L’autre, cependant, fit un signe affirmatif.

« Qui vous a pendu ainsi ?

— Moi, répondit le Chinois, sans avoir l’air de se douter qu’il eût fait là rien d’extraordinaire ou de répréhensible.

— Vous ?… C’est un suicide que vous avez tenté là, malheureux !… Et pourquoi ?

— Lî avait trop chaud !… Lî s’ennuyait !… » répondit le Chinois.

Et il referma aussitôt les yeux, comme pour échapper à de nouvelles questions.

Cyprien s’aperçut, à ce moment, de cette circonstance étrange que l’entretien s’était poursuivi en français.

« Vous parlez aussi l’anglais ? reprit-il.

— Oui, » répondit Lî, en soulevant ses cils.

On eût dit deux boutonnières obliques, ouvertes aux côtés de son petit nez camus.

Cyprien crut retrouver dans ce regard un peu de cette ironie qu’il y avait parfois surprise pendant le voyage du Cap à Kimberley.

« Vos raisons sont absurdes ! lui dit-il sévèrement.
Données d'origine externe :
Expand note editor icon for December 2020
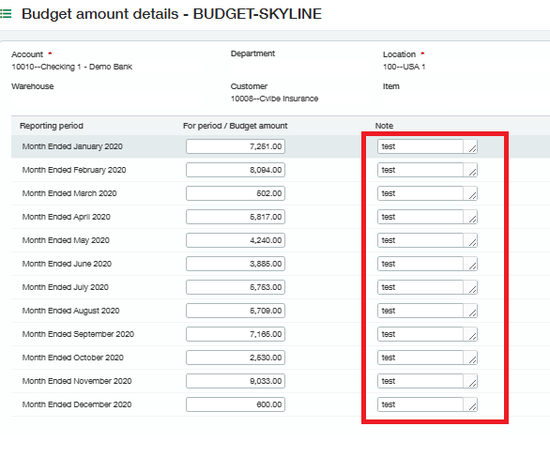Screen dimensions: 550x457 pos(470,404)
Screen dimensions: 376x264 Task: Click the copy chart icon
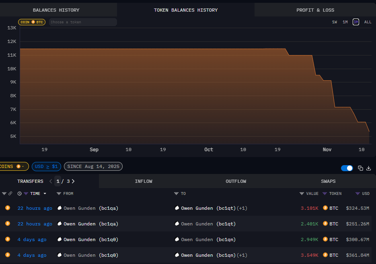tap(360, 168)
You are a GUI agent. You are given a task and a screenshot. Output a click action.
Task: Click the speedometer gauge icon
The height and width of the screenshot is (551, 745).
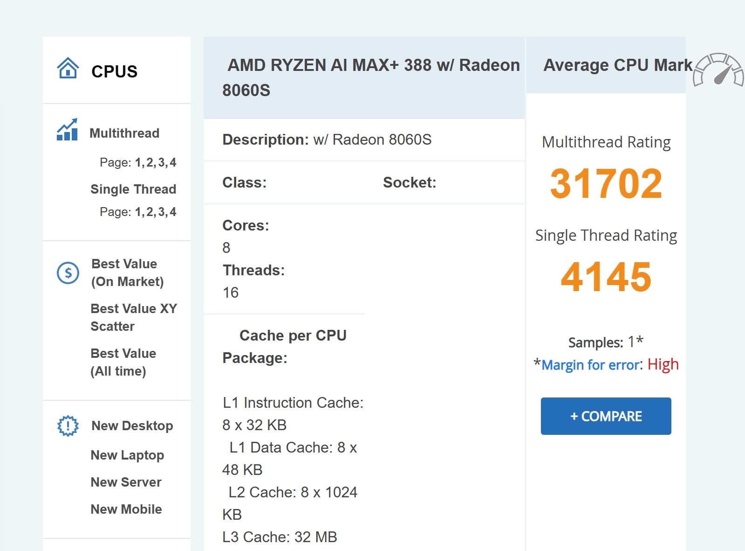tap(718, 70)
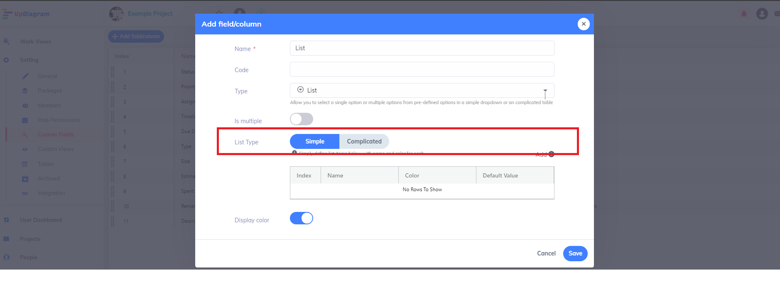Open the Type dropdown arrow
The image size is (780, 282).
click(545, 90)
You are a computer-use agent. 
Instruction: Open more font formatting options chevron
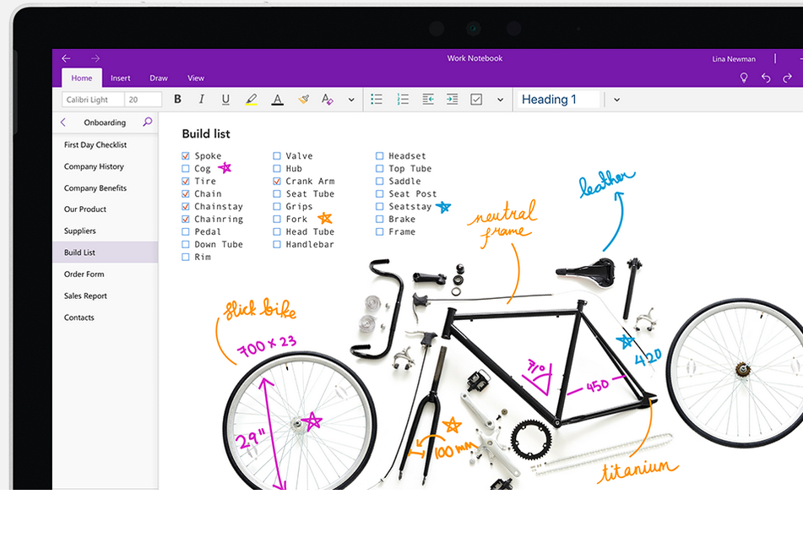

On ne se suicide pas parce qu’il fait trop chaud !… Parlez-moi sérieusement !… Il y a encore là-dessous, je gage, quelque mauvais tour de ce Pantalacci ? »

Le Chinois baissa la tête.

« Il voulait me couper ma natte, dit-il, en baissant la voix, et je suis sûr qu’il y aurait réussi, avant un ou deux jours ! »

Au même instant, Lî aperçut la fameuse natte dans la main de Cyprien et constata que le malheur qu’il redoutait par-dessus toutes choses, était consommé.

« Oh ! monsieur… Quoi !… Vous… vous m’avez coupé !… s’écria-t-il d’un ton déchirant.

— Il le fallait bien pour vous décrocher, mon ami ! répondit Cyprien. Mais, que diable ! vous n’en vaudrez pas un sou de moins dans ce pays-ci !… Rassurez-vous !… »

Le Chinois paraissait si désolé de cette amputation, que Cyprien, craignant de le voir chercher un nouveau procédé de suicide, se décida à retourner à sa case en l’emmenant avec lui.